It's commonly accepted that F1 drivers get slower as age withers their reactions. But Fernando Alonso is proving that wrong. Mark Hughes explains how the Aston Martin driver's competitive fire dwarfs the effect of his 42 years
As Fernando Alonso answered questions in the Sao Paulo Grand Prix press conference, having staged that remarkable defence of third place against Sergio Perez’s much faster Red Bull, he was asked how this compared to his defensive drive against Michael Schumacher to win at Imola in 2005. “That was easier,” he replied, “because it was non-DRS. Now with the DRS, it seems a little bit different and you have to play things a little bit differently. And tyre management is also very different than back then, where you could maybe push the tyre all the way.”

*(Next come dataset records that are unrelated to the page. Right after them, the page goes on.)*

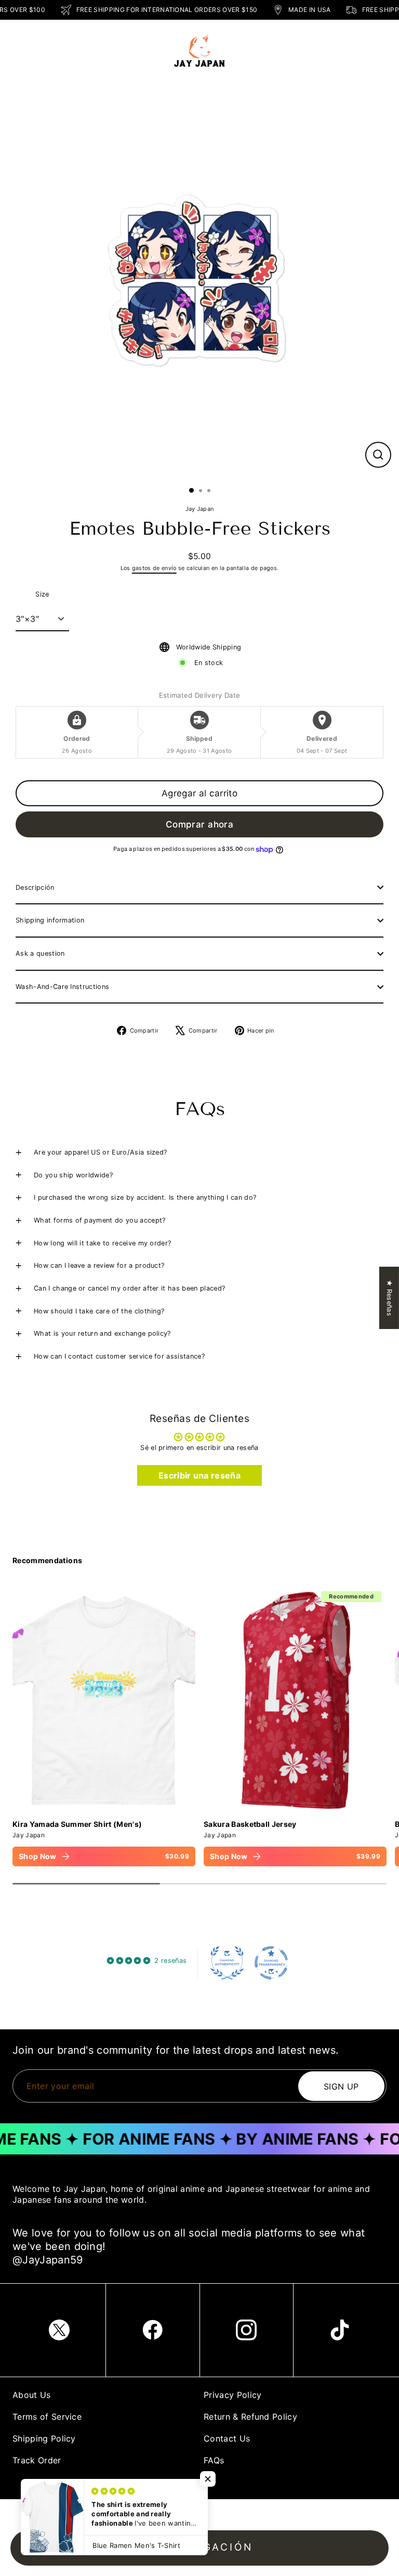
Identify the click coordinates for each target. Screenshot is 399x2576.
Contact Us (227, 2438)
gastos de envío (154, 568)
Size (42, 594)
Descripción (35, 887)
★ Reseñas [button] (389, 1298)
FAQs (214, 2460)
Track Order (36, 2460)
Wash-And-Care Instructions (62, 987)
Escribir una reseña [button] (199, 1475)
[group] (103, 1726)
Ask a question (40, 953)
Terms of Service (47, 2416)
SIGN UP (341, 2086)
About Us (31, 2395)
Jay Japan (199, 508)
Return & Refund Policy (250, 2416)
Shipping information (50, 920)
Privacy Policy (232, 2395)
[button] (208, 2479)
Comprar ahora (200, 824)
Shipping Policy (44, 2438)
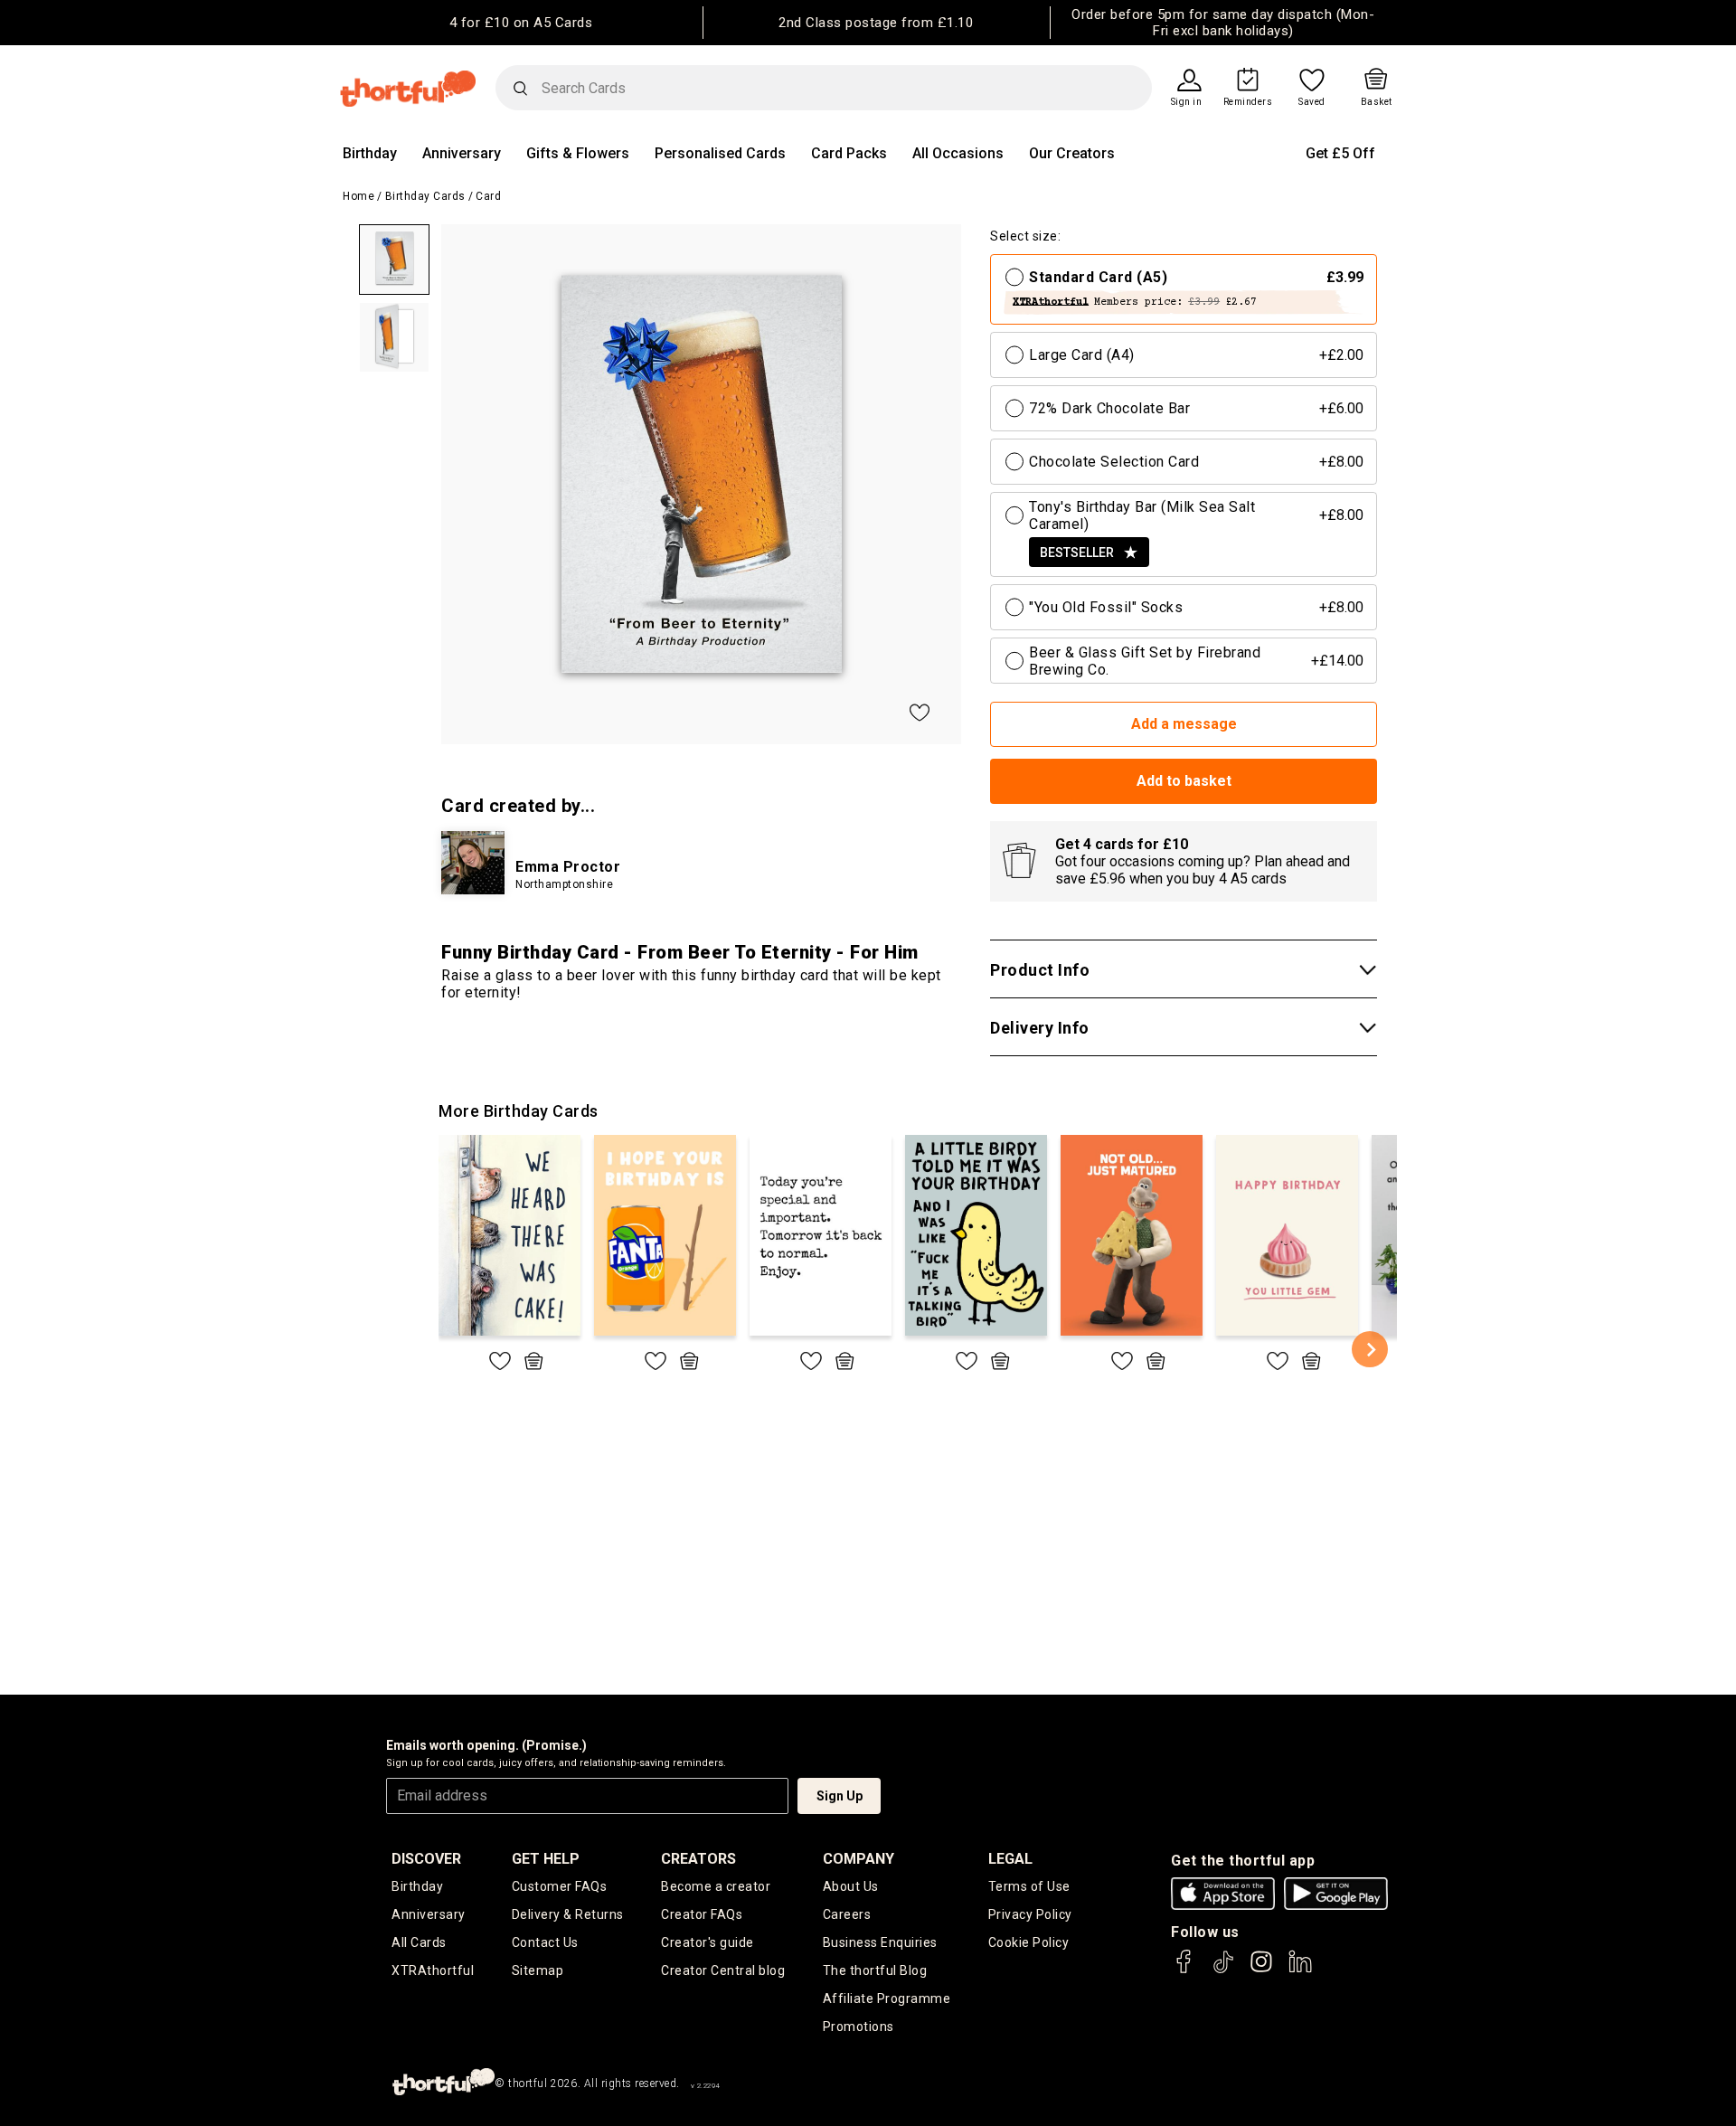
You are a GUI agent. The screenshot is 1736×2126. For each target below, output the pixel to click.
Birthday (370, 153)
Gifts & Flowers (577, 153)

Before providing his answer, he turned to the winner of the race, Max Verstappen, and asked how old he had been that day. Max replied five (he was actually seven). Which just underlines the remarkable durability of Alonso as a performer from the very top drawer. It isn’t physical deterioration which slows a driver, not at the relatively young age of 42 anyway. Being quick is not about reactions, but feel. Quick reactions are great, and certainly no hindrance, but they don’t buy you lap time. Michael Schumacher, one of the greatest there’s ever been, had his reactions measured when at his peak at Ferrari. They were pretty awful, “About the same as mine,” as his boss Ross Brawn said. In any start-line measurements in testing, Schumacher’s reactions were always slower than those of Rubens Barrichello. Yet back in 1991 British F3, when Barrichello was losing races to poor starts from pole, his team boss Dick Bennetts took him and his other driver Jordi Gene to Santa Pod drag strip to practice starts – and Barrichello’s reactions were consistently slower than Gene’s. Slower than Gene’s but faster than Michael’s which were about the same as Brawn’s… Being quick in the car isn’t about reacting to what it does, it’s about feeling what it’s about to do. If you only reacted to what it did, you’d crash.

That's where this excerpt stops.